Kenny fails to back up claim bank guarantee file 'shredded'
No official file exists on the decision taken by the former Fianna Fail-led government on the night of the €440bn state bank guarantee -- the historic move that tied the banks' debts to the taxpayer.
Taoiseach Enda Kenny intriguingly claimed yesterday that the file may have been "shredded".
Despite making the disclosure, Mr Kenny was unable to back up this startling claim and no garda investigation has been initiated.
The bank guarantee was controversially approved by the cabinet over the phone in the middle of the night following meetings between then Taoiseach Brian Cowen and the late former Finance Minister Brian Lenihan and banking chiefs.
Mr Kenny revealed that there was no actual file in the Department of the Taoiseach on the decision taken that fateful night in September 2008.
However, the Coalition hasn't initiated any investigation into the whereabouts of the file and can't say if former department secretary general Dermot McCarthy was ever even asked about the decision.
Mr Kenny said there was "no file in the Department of the Taoiseach" on the decision. He said the file may have been "either shredded or has been disposed of or dispatched of".
"(There is) no evidence of the discussion that took place," he said.
Later on, however, Mr Kenny's spokesman had no evidence to back up Mr Kenny's claim that the file had been shredded.
"He was hypothesising," the spokesman said.
"If there was (a file) we would have a lot of answers to a lot of questions we are asking."
The spokesman said there was no suggestion senior civil servants were at fault in the non-existence of the file.
Remarkably, there was no actual investigation conducted by the Coalition on the existence of the file either.
"Whether there was or there wasn't (a file), there isn't now. I don't know what has happened in relation to finding a particular file," the spokesman said.
"Upon taking up office, there was an effort to find out what happened that night. There is no file in the Department of An Taoiseach in relation to the bank guarantee."
When questioned if Mr McCarthy or former Department of Finance secretary general Kevin Cardiff were asked about the decision when the Government took office, the spokesman said: "I don't know."
Mr McCarthy and Mr Cardiff have since moved on from their positions.
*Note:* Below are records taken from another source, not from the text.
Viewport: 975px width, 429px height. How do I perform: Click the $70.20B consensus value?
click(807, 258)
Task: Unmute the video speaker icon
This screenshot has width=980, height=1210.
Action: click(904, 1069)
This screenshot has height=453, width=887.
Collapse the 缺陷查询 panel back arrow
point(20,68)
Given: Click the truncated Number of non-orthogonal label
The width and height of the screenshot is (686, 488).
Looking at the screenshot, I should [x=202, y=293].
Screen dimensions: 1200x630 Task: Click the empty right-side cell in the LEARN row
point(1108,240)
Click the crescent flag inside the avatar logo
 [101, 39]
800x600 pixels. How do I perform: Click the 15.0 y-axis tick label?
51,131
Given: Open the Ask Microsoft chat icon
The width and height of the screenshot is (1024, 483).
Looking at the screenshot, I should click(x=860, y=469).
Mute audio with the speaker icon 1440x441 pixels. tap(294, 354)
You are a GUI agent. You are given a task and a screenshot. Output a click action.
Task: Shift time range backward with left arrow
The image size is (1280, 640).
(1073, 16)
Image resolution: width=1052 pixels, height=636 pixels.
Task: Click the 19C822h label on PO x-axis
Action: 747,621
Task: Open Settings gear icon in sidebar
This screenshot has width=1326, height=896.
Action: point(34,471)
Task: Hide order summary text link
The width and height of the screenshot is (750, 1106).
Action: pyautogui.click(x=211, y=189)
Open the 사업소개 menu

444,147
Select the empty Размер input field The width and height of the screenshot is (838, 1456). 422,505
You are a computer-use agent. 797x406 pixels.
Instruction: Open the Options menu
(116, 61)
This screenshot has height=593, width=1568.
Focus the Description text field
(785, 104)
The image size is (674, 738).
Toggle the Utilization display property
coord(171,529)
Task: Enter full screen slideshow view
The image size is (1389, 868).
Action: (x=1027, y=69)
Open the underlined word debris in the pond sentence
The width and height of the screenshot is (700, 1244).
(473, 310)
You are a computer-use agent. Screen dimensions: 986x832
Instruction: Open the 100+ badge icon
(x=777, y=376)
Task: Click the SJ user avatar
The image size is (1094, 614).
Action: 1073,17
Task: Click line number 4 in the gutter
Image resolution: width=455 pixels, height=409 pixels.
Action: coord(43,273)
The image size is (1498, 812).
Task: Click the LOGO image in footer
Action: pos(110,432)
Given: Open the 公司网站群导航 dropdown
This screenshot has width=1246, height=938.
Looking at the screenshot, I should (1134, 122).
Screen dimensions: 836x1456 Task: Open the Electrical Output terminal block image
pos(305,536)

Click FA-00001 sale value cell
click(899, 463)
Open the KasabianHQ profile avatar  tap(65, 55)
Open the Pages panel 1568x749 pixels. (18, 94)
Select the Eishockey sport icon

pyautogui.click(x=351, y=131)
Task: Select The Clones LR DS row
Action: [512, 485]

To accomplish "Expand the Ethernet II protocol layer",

Mr McCarthy retired while Mr Cardiff took up a post at the European Court of Auditors.
The bank guarantee was approved by the cabinet via an incorporeal meeting, where ministers were rung at home from Government Buildings in the early hours of the morning.
Meanwhile, Fianna Fail finance spokesman Michael McGrath said Mr Kenny needed to clarify his comments about the bank guarantee file being shredded.
"It ill behoves the Taoiseach to cast aspersions in this way on persons that could include serving and former civil servants, his predecessor as Taoiseach and former government ministers -- one of whom is deceased," he said.
Mr McGrath said Mr Kenny was clearly uncomfortable at the time he made the claim as he was being "pressed on his failure to articulate any coherent strategy on bank debt".